(The data begins)
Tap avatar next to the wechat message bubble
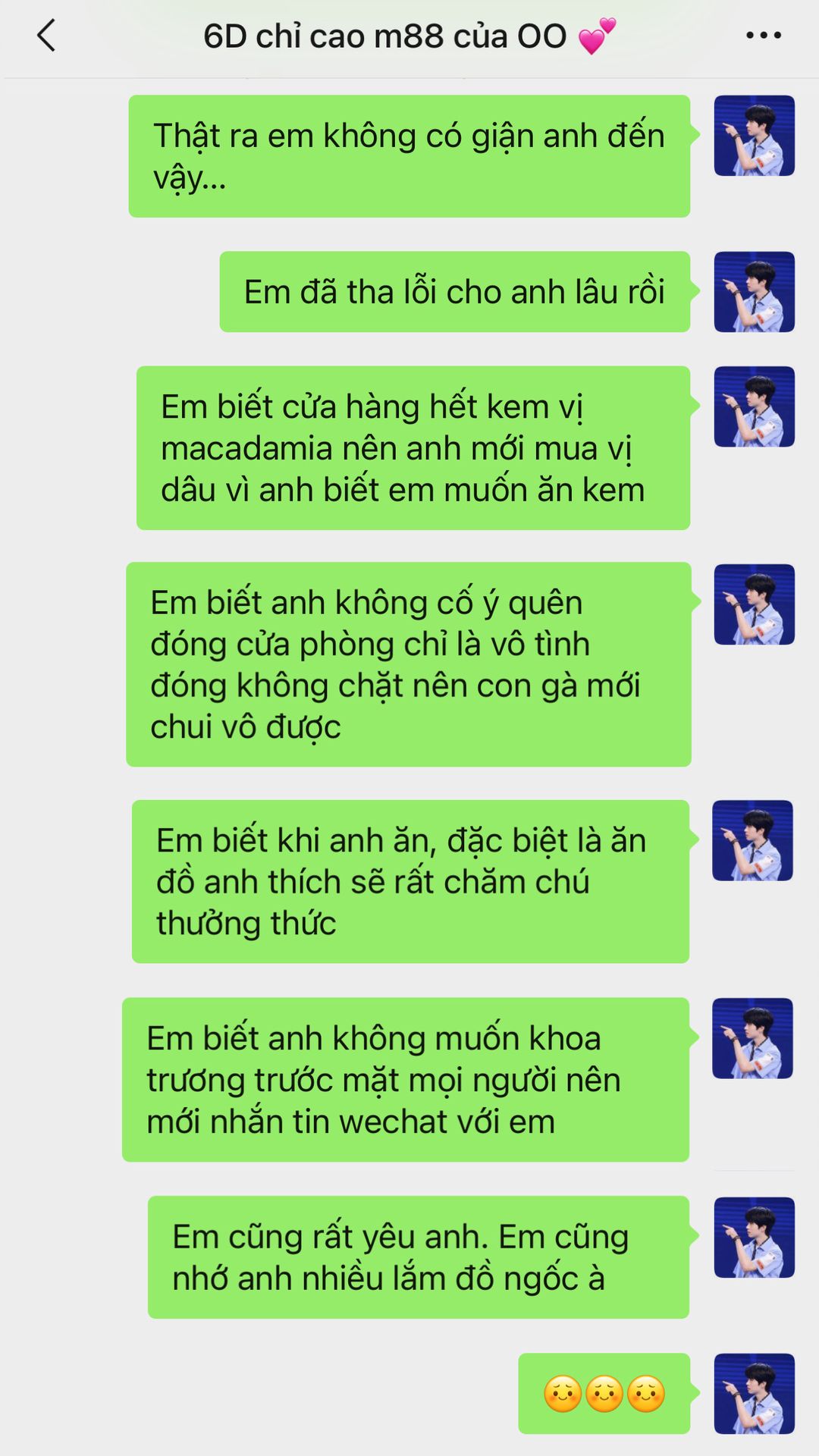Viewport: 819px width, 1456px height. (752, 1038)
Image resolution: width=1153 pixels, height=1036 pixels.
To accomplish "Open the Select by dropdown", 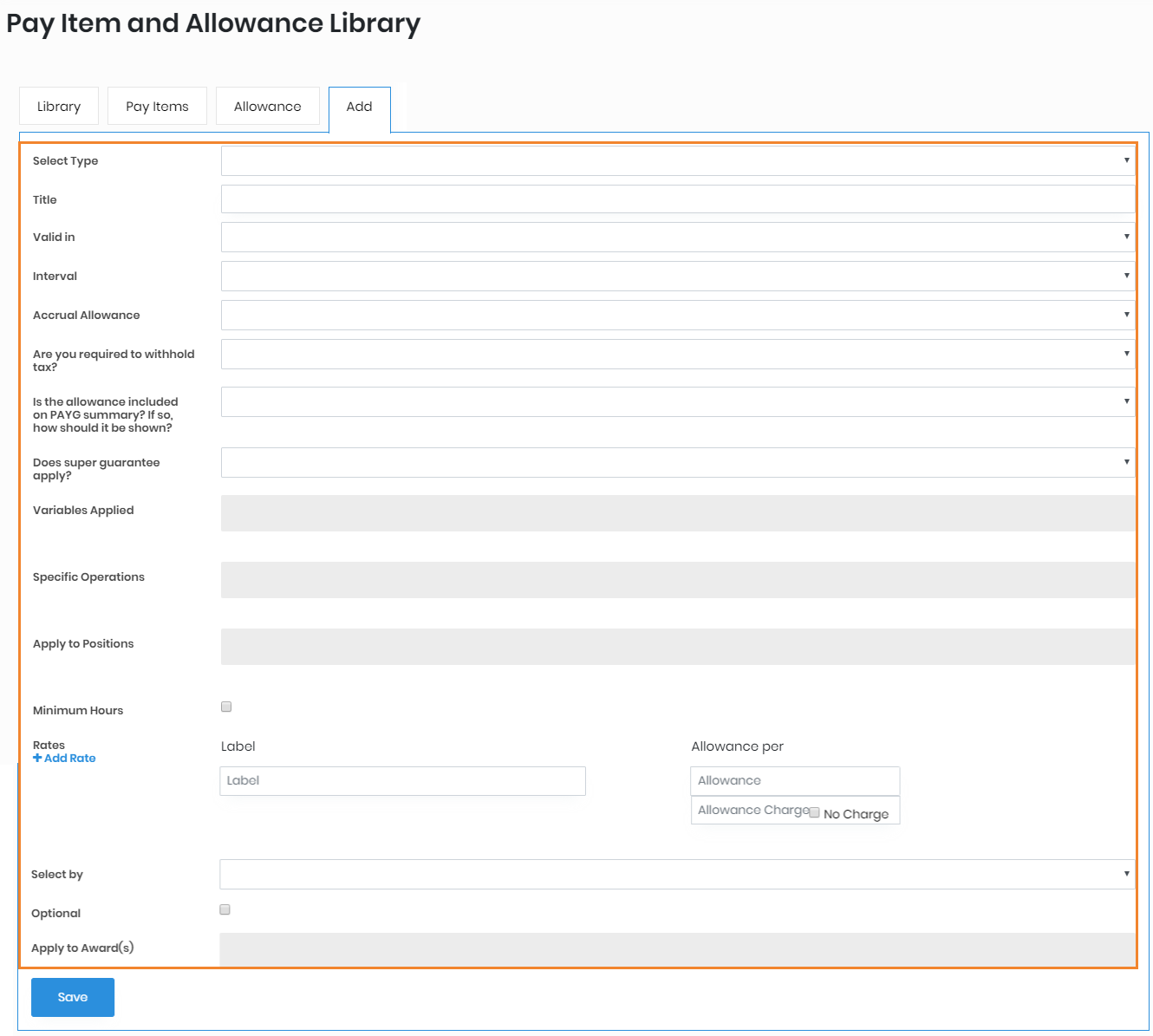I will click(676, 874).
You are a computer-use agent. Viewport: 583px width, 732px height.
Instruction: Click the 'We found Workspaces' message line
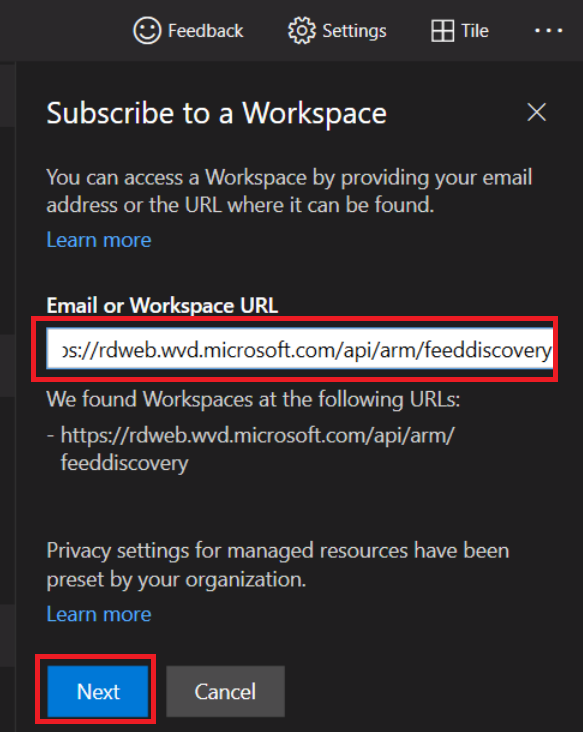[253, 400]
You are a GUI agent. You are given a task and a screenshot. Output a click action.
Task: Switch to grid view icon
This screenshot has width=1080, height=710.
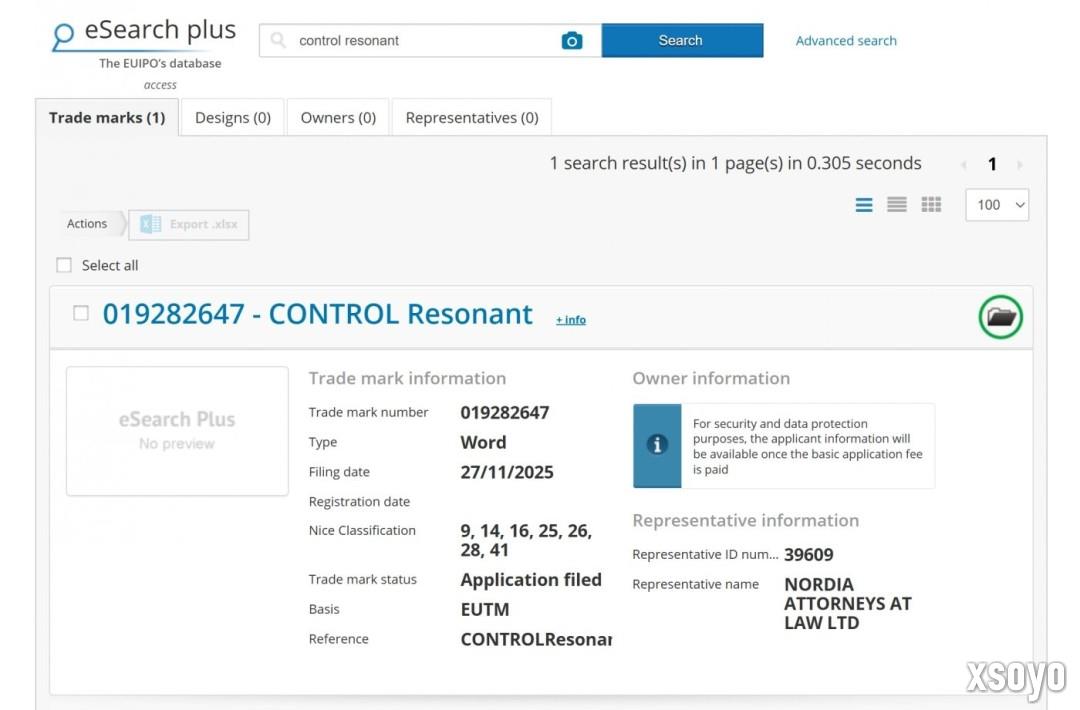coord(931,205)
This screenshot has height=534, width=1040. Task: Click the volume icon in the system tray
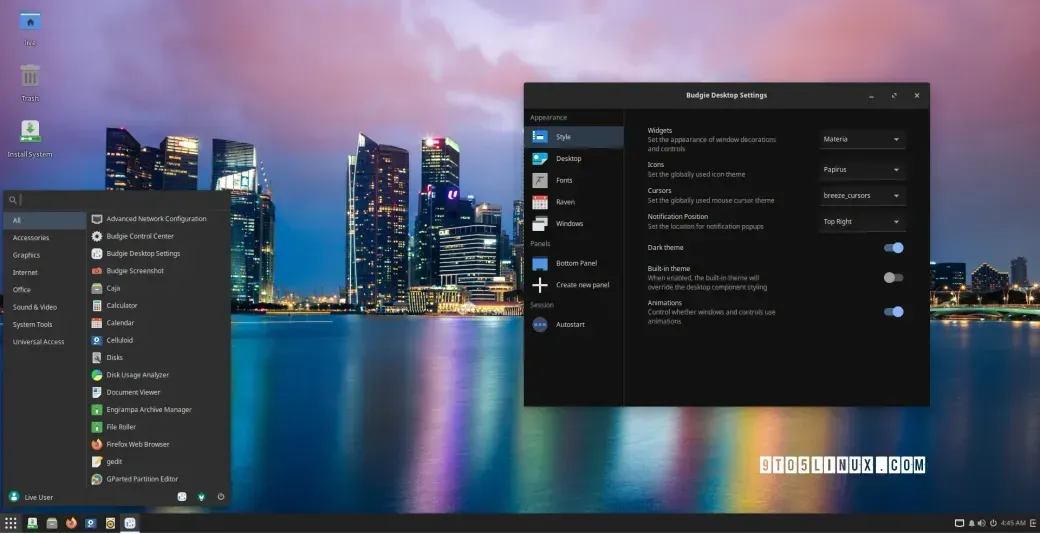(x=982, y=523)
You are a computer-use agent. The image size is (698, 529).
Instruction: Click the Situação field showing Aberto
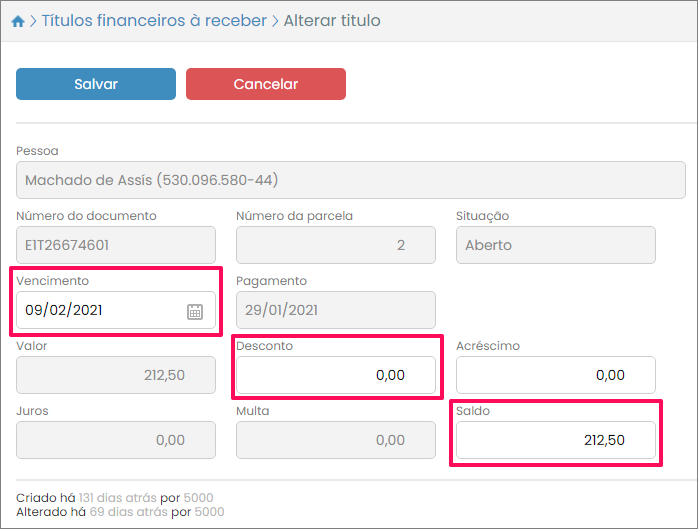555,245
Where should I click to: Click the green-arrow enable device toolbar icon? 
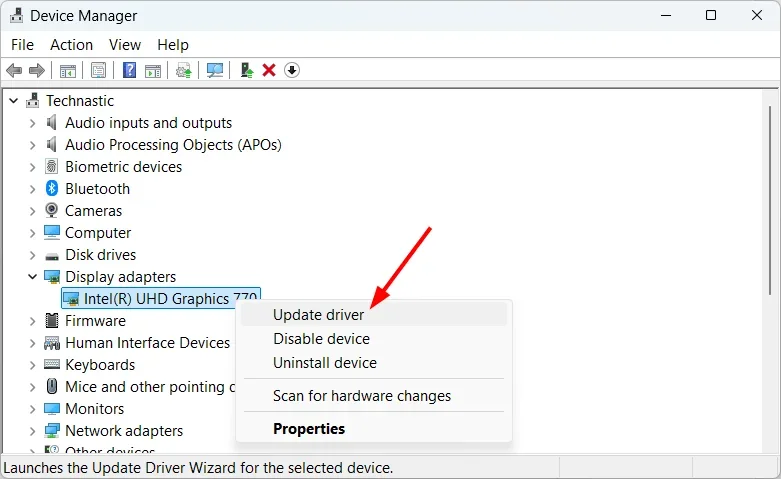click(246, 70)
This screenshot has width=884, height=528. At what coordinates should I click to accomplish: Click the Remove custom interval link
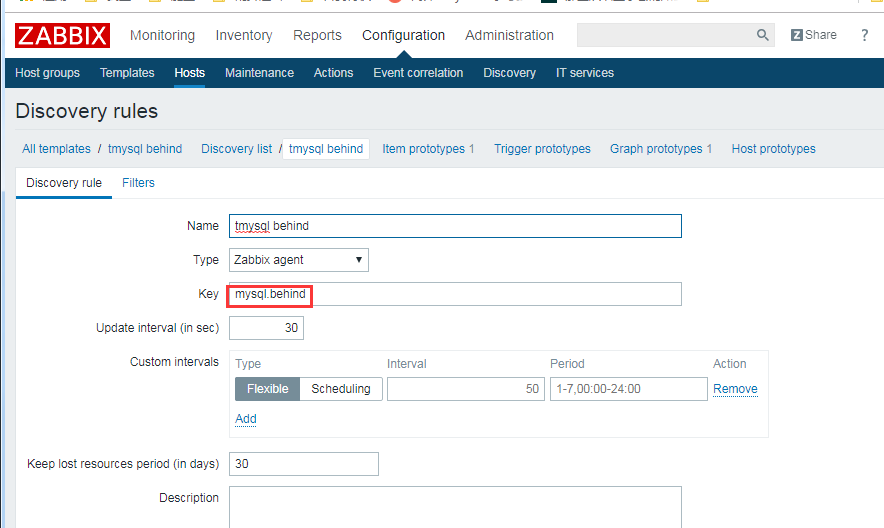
(The data ends)
[What needs to be done] Find the lines in the records that contain the word "agent", then copy every one of them.

[Answer space]
You are a computer-use agent. Viewport: 583px width, 732px height.
You are a GUI agent. You are given a task and a screenshot. Output a click action.
You are a computer-use agent. The image size is (698, 529).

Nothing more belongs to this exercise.